Valeria aggrottò le sopracciglia, mentre tutti i muscoli del suo corpo si tendevano senza che lei avesse chiesto loro di farlo.

«No, sarà andata a pattinaggio prima che arrivassi.» replicò, e dicendolo pensava che Anna non era a nessuna lezione, ma nella stanza di una casa sconosciuta, al buio, spaventata, e che il giorno dopo si sarebbe svegliata con l'illusione di essere a casa sua e invece...

«Ah, quindi non sei tornata da tanto! Costanza» aggiunse Michele rivolto alla moglie «quando torna Anna potremmo andare a mangiar fuori tutti assieme.»

Ma Anna non sarebbe tornata quella sera, e Valeria non ce la faceva più.

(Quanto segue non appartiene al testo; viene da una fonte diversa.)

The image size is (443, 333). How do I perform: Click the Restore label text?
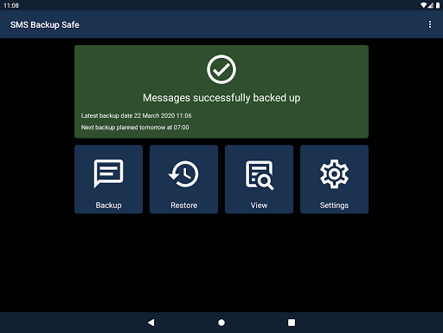coord(183,206)
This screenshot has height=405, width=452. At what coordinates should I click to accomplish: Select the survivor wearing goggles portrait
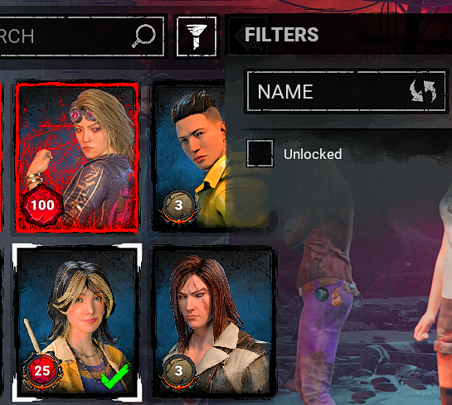click(x=77, y=157)
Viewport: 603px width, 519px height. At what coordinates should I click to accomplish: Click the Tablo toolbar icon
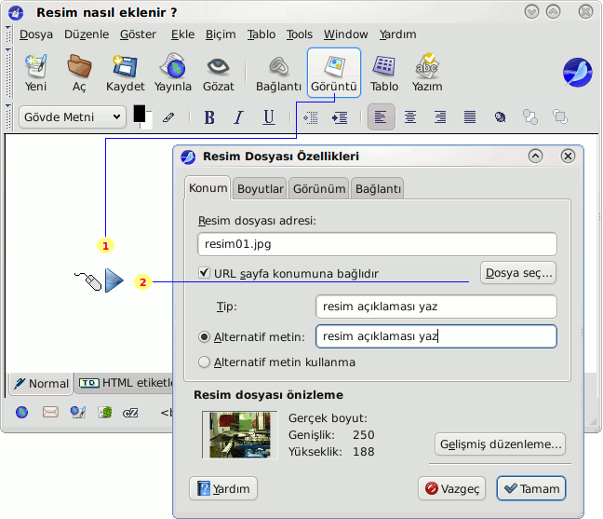384,73
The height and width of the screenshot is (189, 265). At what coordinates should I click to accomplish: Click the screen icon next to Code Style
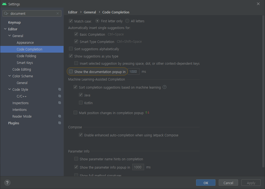60,89
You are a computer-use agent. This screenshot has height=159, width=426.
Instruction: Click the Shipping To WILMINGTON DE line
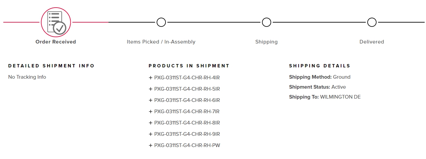(325, 97)
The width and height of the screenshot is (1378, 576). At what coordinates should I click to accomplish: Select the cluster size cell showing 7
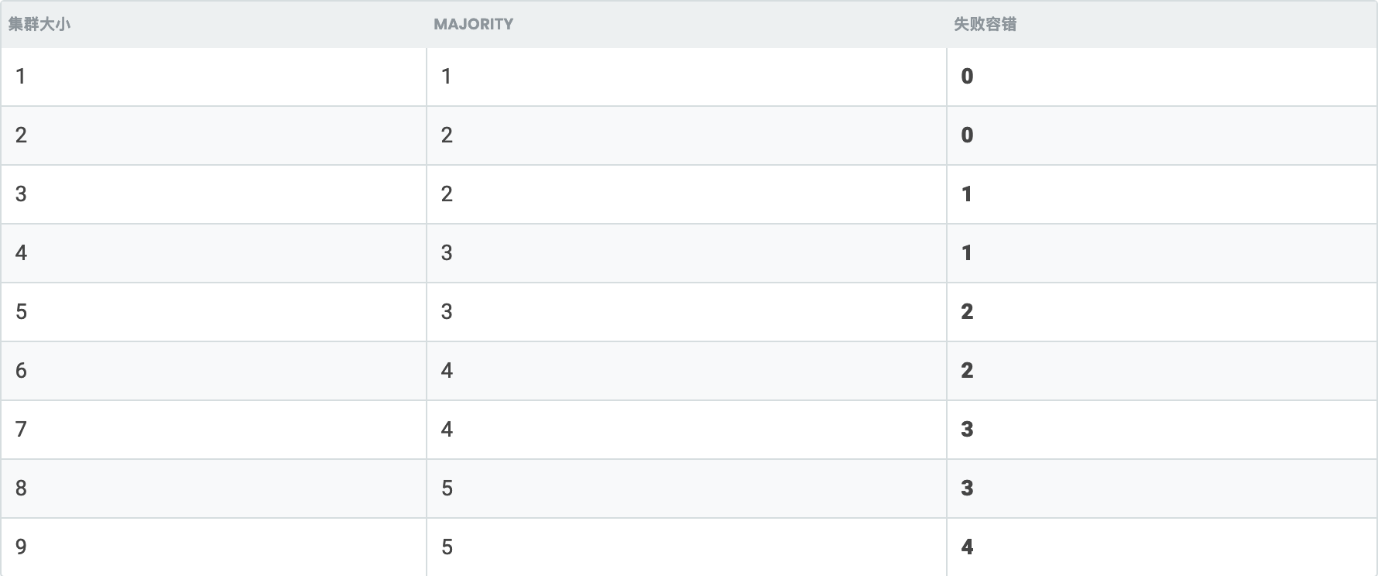21,430
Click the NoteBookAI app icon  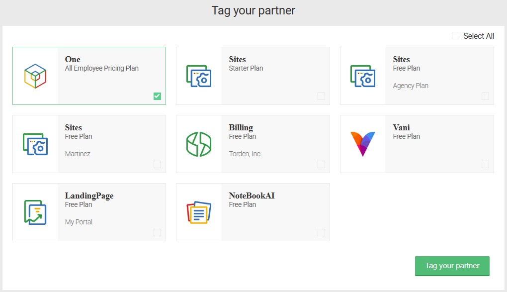coord(199,212)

Fece per uscire dalla cucina, ma la voce di sua madre la trattenne.

«Valli, ma hai fatto una torta?» disse Costanza, dispiaciuta «Ne ho già fatta una io.»

Valeria si fermò sulla porta, con la mano che scivolava lungo il battente.

«Oh, quella è per i miei amici.»

Alle otto sua madre iniziò a preoccuparsi e chiamò il cellulare di Anna.

«Anna, dove sei?» la sentì dire Valeria al telefono, d'impeto.

La ragazza trattenne il fiato con un filo di speranza in gola, pronta a gridare "grazie al cielo". Poi vide la realizzazione e l'ansia sul volto della madre.

«É spento.»

Alle otto e un quarto si preoccupò anche suo padre, e ad essere chiamata fu l'insegnante di pattinaggio.

«Dice che non è andata... Alla lezione, non c'è andata!» disse Costanza, andando in iperventilazione.

Alle nove furono chiamati i carabinieri, solo dopo che metà del paese era stato arruolato per trovare Anna.

Venti minuti e diciassette secondi dopo, a sentire l'orologio di Valeria, cominciò l'inferno.